Jerusalem police on Wednesday thwarted the attempted assassination of a prominent city underworld figure, Eli Arish, police said. The police caught two suspected Israeli mobsters red-handed as they were planting a two-kilogram bomb under the vehicle of the would-be victim while it was parked in the city's Mea Shearim neighborhood, police spokesman Shmuel Ben-Ruby said. The two men seized at the scene, Haim Sheetrit, 35, and Ronen Smolanski, 45, are suspected of belonging to a rival city mob family. They were nabbed when police officers on surveillance saw them placing the explosives under the driver's seat of the jeep, police said. Police sappers quickly neutralized the explosive device at the scene. Three other suspected leading city underworld figures, including alleged top underworld mobsters Sam and Yossi Malka, were arrested later in the morning in connection with the foiled attack, the police said. All five suspects were brought to a Jerusalem court Wednesday afternoon for a remand hearing. Arish, 46, is himself suspected of belonging to another underworld family led by alleged mobster Eli Nissim, who goes by the nickname 'the magician,' and is in direct competition with the group led by Malka, police said. Surveillance was being carried out in the area because of intelligence information amassed over the last several months indicating the Malka brothers were planning to assassinate Arish.
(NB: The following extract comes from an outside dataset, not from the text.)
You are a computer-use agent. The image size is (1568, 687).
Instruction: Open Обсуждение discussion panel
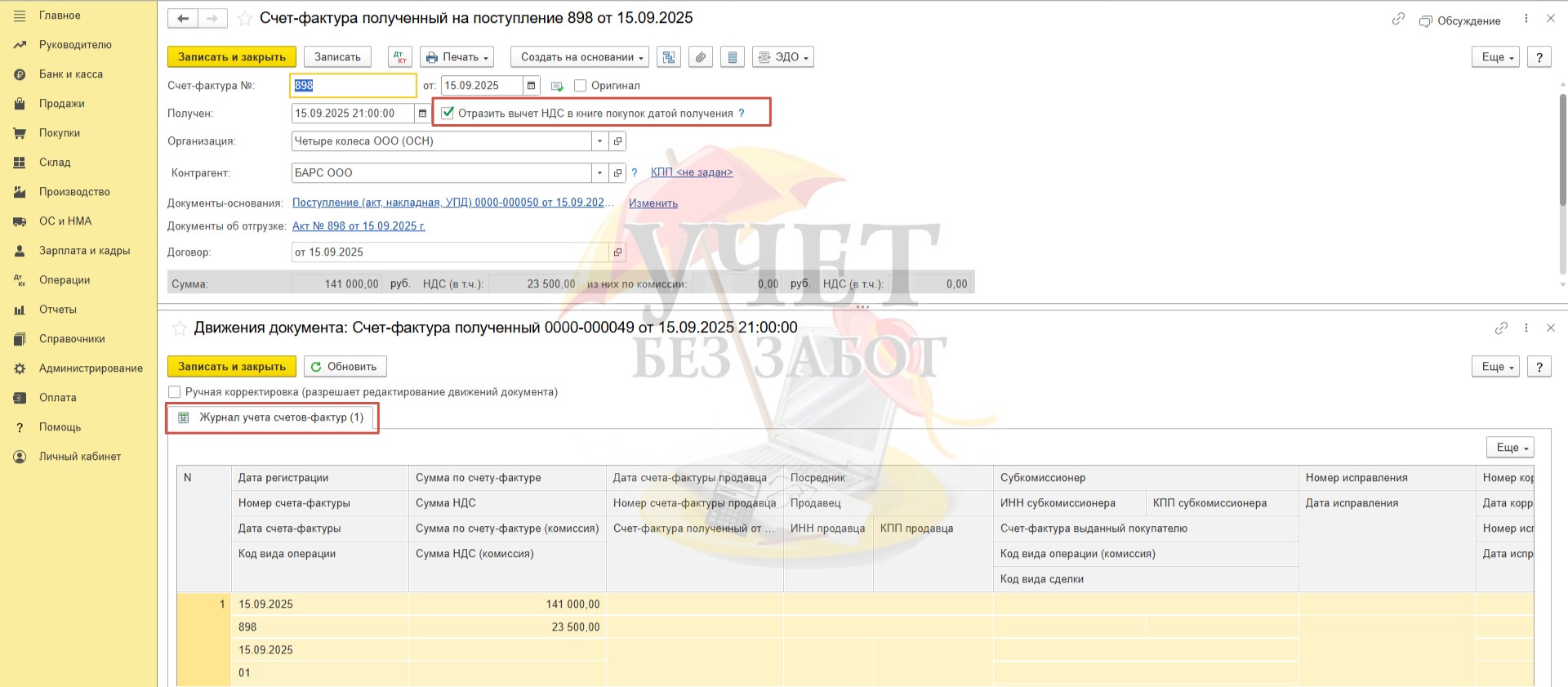tap(1460, 20)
The targeted vehicle was parked near the home of Arish's driver, police said. Police investigators saw the two suspects approach the jeep in their own car, get out, and place the bomb under the vehicle, the police said. Police said that had the bomb gone off as planned, the passengers in the jeep were likely to have been killed and a large number of passersby could have easily been injured in the blast. The attempt on the Arish's life was the second in the last five months. Last year, an assailant shot him in the face, moderately wounding him, as he got into his vehicle in the same area of the city. Police attributed the attacks to a power struggle between the mafia families. The underworld families, suspected of operating in Jerusalem, have had their activities vastly curtailed over the last few years because of heightened police surveillance and law enforcement crackdown. Their activities, however, are routinely overshadowed by the numerous on-again off-again terror threats facing the city.